James Stanley

What's inside an HSBC SecureKey?

Thu 12 July 2018

You've probably seen an HSBC SecureKey. It's a 2-factor authentication device for online banking. I was given one because the previous owner had started using the bank's smartphone app and no longer needed the SecureKey. It looks like this:

I'm not sure if the numbers on the bottom left of the case back are sensitive. I surmise that they must not be sensitive, otherwise that would transform the 2FA device from "something you have" into merely "something you know". If the numbers are sensitive, please let me know rather than using them for evil :).

The red stuff around the edges is a plastic case. With no obvious seam, I thought the case halves must be ultrasonically welded together to prevent tampering.

I peeled off the front and back stickers to see what we're working with.

The "case" is not a clamshell at all! It's just a one-piece skeleton that everything is attached to. The insides are only separated from the outside by the stickers.

There are some interesting holes in the back of the case, with some gold-coloured stuff underneath, but at this point I couldn't work out what they were for.

The PCB has some holes in it, and some plastic from the case has been smooshed (?) around the holes to retain the PCB. I tried to remove the board by prying at it with a knife, but it was retained quite well and I think I must have broken something:

Pressing the buttons no longer has any effect, it just lights (darks?) every cell of the LCD and does nothing else.

So for my next trick I used a hot soldering iron to remove the smooshed bits of plastic:

(with the battery still in place, you understand, because it can't be removed until the board is removed from the case)

And then prying the board out with a knife was much more successful.

The case has some cutouts in it for the components that are mounted on the board, presumably to keep the device as thin as possible. The circuit board is also extremely thin. This is probably why I damaged it so easily when prying at it earlier. It is about 0.5mm thick, or about 2 moustache hair's diameters.

Here it is compared to an Arduino Nano, which weighs in at nearly 2mm:

Back to the interesting side of the circuit board:

The traces are gold-plated, which is a surprise. Possibly to help conductivity because they're so thin. Apart from that, there's almost nothing to see here. The battery takes up over a quarter of the board. There are a handful of resistors and capacitors. One transistor. A crystal oscillator. And a bunch of exposed gold-plated pads, mostly labelled "TPxx". These are "test points", and they line up with the holes in the plastic case, so that explains what the holes were for.

The 2x3 grid of pads near the middle is likely to be for JTAG access. If I knew how to communicate with (over?) JTAG (and if I hadn't broken the board earlier) it might have been interesting to play with this.

So the only thing left is the epoxy-topped "chip on board". This is a bare silicon die placed directly on the board, without any packaging, and then epoxied in place. It would be interesting to look inside.

I've never decapped a chip before, but there's a first time for everything. I tried to read up on how to do it and it mostly involved scary talk of very strong acids which I didn't like the sound of. I eventually found this video wherein Kai Bader decaps an IC with just a heat gun and a scalpel. Unlike using acid, this process destroys the bond wires (and probably scratches up the die too much) so the chip will never be made to work again, unless you're a wizard. But I was under no delusions about that anyway.

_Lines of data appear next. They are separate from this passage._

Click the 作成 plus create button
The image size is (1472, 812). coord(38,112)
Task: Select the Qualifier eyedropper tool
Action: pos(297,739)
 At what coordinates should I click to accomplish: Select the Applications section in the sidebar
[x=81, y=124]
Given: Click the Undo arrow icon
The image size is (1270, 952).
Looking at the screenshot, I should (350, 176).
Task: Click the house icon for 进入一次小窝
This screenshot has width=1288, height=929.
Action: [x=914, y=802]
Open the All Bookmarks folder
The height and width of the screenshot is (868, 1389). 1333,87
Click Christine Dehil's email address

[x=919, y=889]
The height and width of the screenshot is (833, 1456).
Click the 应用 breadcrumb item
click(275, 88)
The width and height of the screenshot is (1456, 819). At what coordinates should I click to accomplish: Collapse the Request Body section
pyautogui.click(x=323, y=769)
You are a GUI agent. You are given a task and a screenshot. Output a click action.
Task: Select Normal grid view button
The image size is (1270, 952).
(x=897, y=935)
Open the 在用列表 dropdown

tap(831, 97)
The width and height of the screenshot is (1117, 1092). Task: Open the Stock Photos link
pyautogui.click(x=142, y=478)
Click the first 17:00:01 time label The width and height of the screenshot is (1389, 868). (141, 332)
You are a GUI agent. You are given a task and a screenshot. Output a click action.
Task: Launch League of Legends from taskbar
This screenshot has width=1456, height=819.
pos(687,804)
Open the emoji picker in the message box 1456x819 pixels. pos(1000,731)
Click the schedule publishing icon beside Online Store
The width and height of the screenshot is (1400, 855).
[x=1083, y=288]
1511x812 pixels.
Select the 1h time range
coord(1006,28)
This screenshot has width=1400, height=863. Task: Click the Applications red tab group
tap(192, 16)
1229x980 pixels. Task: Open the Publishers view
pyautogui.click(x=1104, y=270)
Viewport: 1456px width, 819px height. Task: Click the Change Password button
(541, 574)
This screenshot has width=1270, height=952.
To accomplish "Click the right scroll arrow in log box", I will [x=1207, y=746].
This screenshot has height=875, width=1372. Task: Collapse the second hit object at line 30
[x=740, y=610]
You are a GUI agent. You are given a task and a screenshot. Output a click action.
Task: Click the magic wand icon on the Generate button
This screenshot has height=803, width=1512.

I found it more convenient to use a soldering iron than a heat gun, but the process went much the same as depicted in Kai's video. Just keep heating and cutting and scraping until the die is fully exposed.

You can see a surprising amount of detail on the die using just the camera from a smartphone. It's nowhere near ZeptoBars level, but it's a better start than I expected.

It would be cool to get a more detailed shot than this, so I went on eBay and bought myself a "1600X Zoom 8 LED USB Microscope Digital Magnifier Endoscope Camera Video w/Stand" from a seller called "beauty.city329". The "1600X" turned out to be optimistic by a factor of at least 100.

I crossed my fingers and tried to get Linux to understand how to talk to it, and surprisingly got it working quite quickly. (I just had to install a couple of packages from apt, but I can't quite remember what they were.)

This is what my setup looked like:

I took the clear lens cover off because it was preventing the lens from getting close enough to the die.

The USB microscope focuses on a very small area (especially at zoom levels nearing the heady heights of 16x...) so it was quite difficult to position the die in the frame properly. It was also quite difficult to focus the image since the microscope has an extremely short focal length, although it thankfully does have a manual focus. This is the first picture I managed to get:

It's a little bit more detailed than the smartphone managed to get, but... not much more detailed. I don't know whether this says more about cheap smartphone cameras or about cheap USB microscopes.

I played around for some time and took a handful more pictures of the die:

The 2 green parts in the first picture are the same part as the 2 orange parts in the second picture (the colours change as the light changes). The aspect ratio of the camera in the microscope is clearly not very accurate.

Not really enough detail to make anything out (at least, not to my untrained eye). Somebody who knows more about integrated circuits might be able to identify the 2 large rectangles, I suspect they're memory of some sort.

Anyway, there we have it. That's what's inside an HSBC SecureKey.